More from eMo meeting ...

I realize that many have not yet been initiated "carefully" into the subject of modernity and postmodernity in our Malaysian context (as well as what all this means to us) ... this is so true after observing and listening to some reaction at a session in the latest youth consultation organized by NECF (more on this important consultation in another post) . It's still very fuzzy for many and even totally unknown. Hmm ....

after that in hindsight I think Alwyn did a pretty good job trying his best to communicate what he understood as he grappled with the word "postmodern" and all that surrounds it. Here's some of his powerpoint slides and extra thoughts on Mo vs Pomo?

"... Anyway, I'm pasting two of the slides presented at last weekend's EMO/Pomo meeting.
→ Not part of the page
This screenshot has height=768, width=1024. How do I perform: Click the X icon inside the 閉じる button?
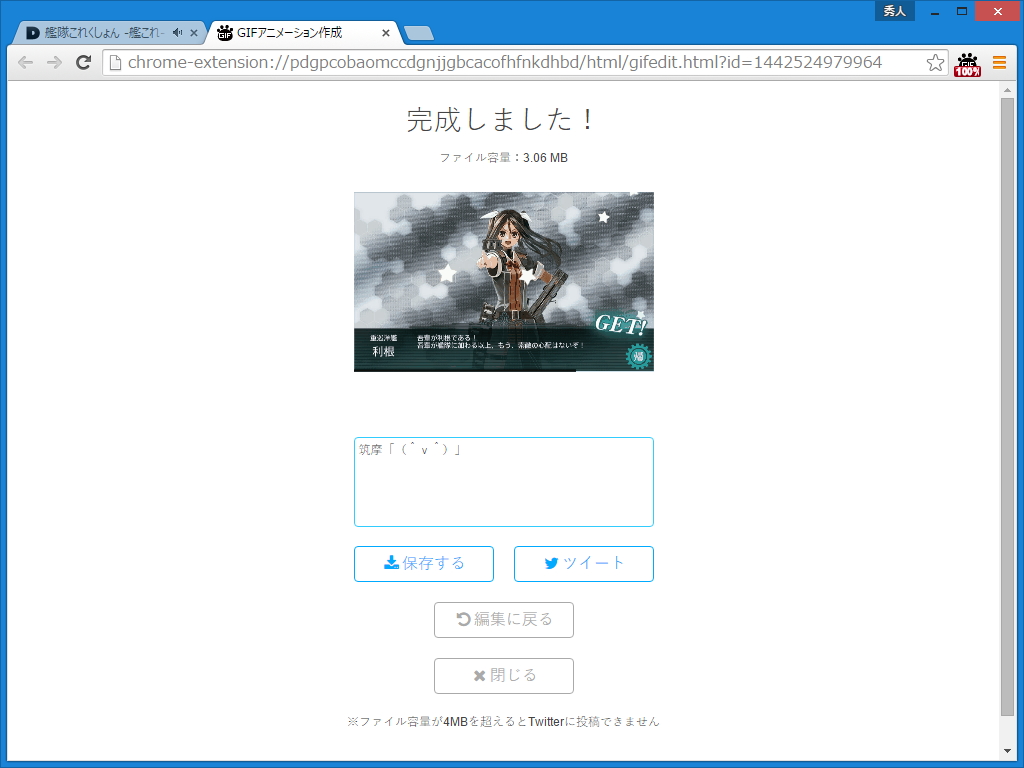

I find such comparisons helpful, if a little far from exactly 'reality-depicting' i.e. it's only generally true and all thinkers of whatever stripes would have surely some bones to pick with at least some of the pairs.
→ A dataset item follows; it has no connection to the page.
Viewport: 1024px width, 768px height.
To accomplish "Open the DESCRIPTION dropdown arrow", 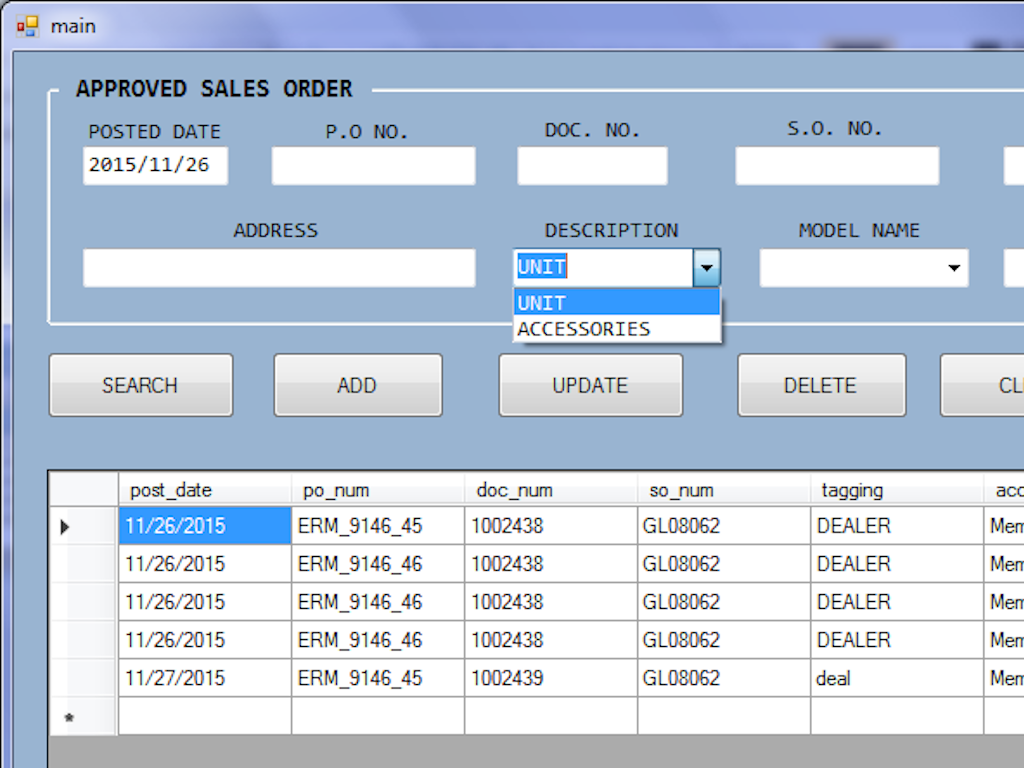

As I mentioned during the session, the asterisk-ed items are those pomo elements I find particularly helpful/beneficial for church, spirituality, theology, etc. This is not to deny the value and extent of "modernity's" contribution, only to suggest that maybe in this 'new world' we're in, it may be wise to go beyond them."

I'm glad that Kevin (a first time new comer for a meeting) gives us a feel of his impressions and feedback from this post My First EMO Meeting!

"So finally I become a participant… Well, still not really a participant! I was more trying to listen and see what I could learn from it rather than sharing my thoughts and views (not that I had much to say anyway, knowing nothing much about philosophy or postmodernism). I’m a little too shy for that! Plus, having all those pastors and seminary students around were quite intimidating for a first timer layman like me! But it was good to finally meet up with some of those bloggers in person! I also learned a few things about modernity and post-modernity, especially on their respective histories and contexts in which they came about.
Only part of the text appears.